Выбрать главу

– Что ты слышала, Холлис?

– Его. Как он дышит. Он все время молчал, но пару раз мне послышалось, что он что-то напевает себе под нос. Нет, слов я не расслышала, но мелодия показалась мне знакомой. И еще…

– Что?

– Было еще что-то. Как будто какой-то звук, который меня взволновал. Мне казалось, я узнала его – или должна была узнать. Но сейчас я не помню. – Холлис почувствовала, что Мэгги наклонилась вперед. Прохладная ладонь накрыла ее пальцы.

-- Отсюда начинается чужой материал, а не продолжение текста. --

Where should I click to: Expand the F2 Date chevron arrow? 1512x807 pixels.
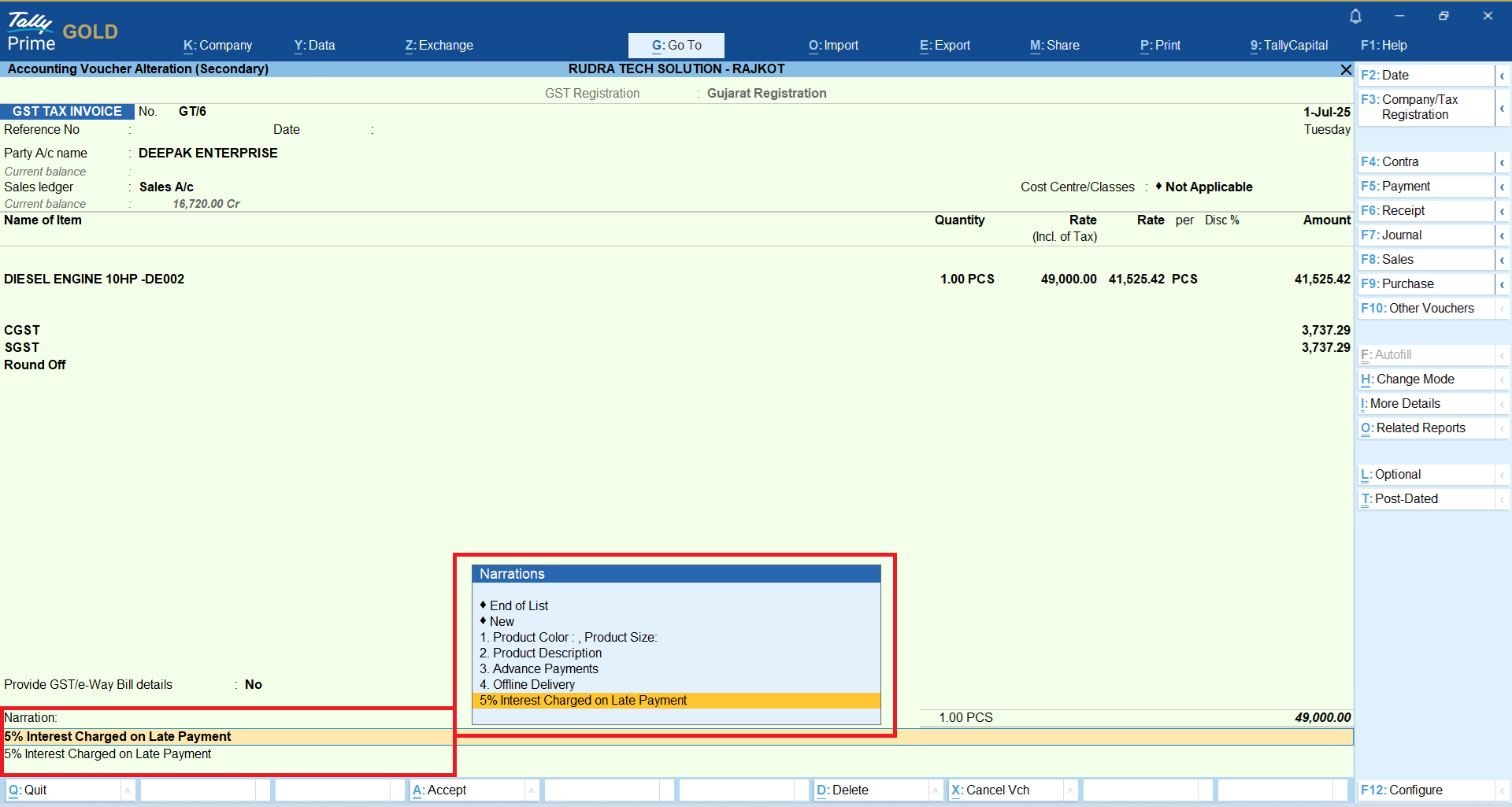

– Ты вспомнишь, когда сможешь.

– Но ведь все остальное я помню! Я подробно помню все гнусности, которые он со мной проделал, помню даже, что, когда он наклонялся надо мной, у него изо рта пахло мятной жевательной резинкой. Я помню запах мыла «Айвори», помню, какой горячей и скользкой от пота была его кожа, когда он прижимался ко мне или садился на меня верхом. Я прекрасно помню, как он… удовлетворенно покряхтывал, когда насиловал меня. Я помню все, Мэгги! Все, кроме этого. Скажи, почему?

– Значит, есть какая-то причина. У всего на свете есть причина.

– Ты хочешь сказать, мое подсознание мешает мне вспомнить? Но почему?! Я подробно помню, как он издевался и мучил меня, а какой-то звук – забыла… Ведь это просто звук, Мэгги!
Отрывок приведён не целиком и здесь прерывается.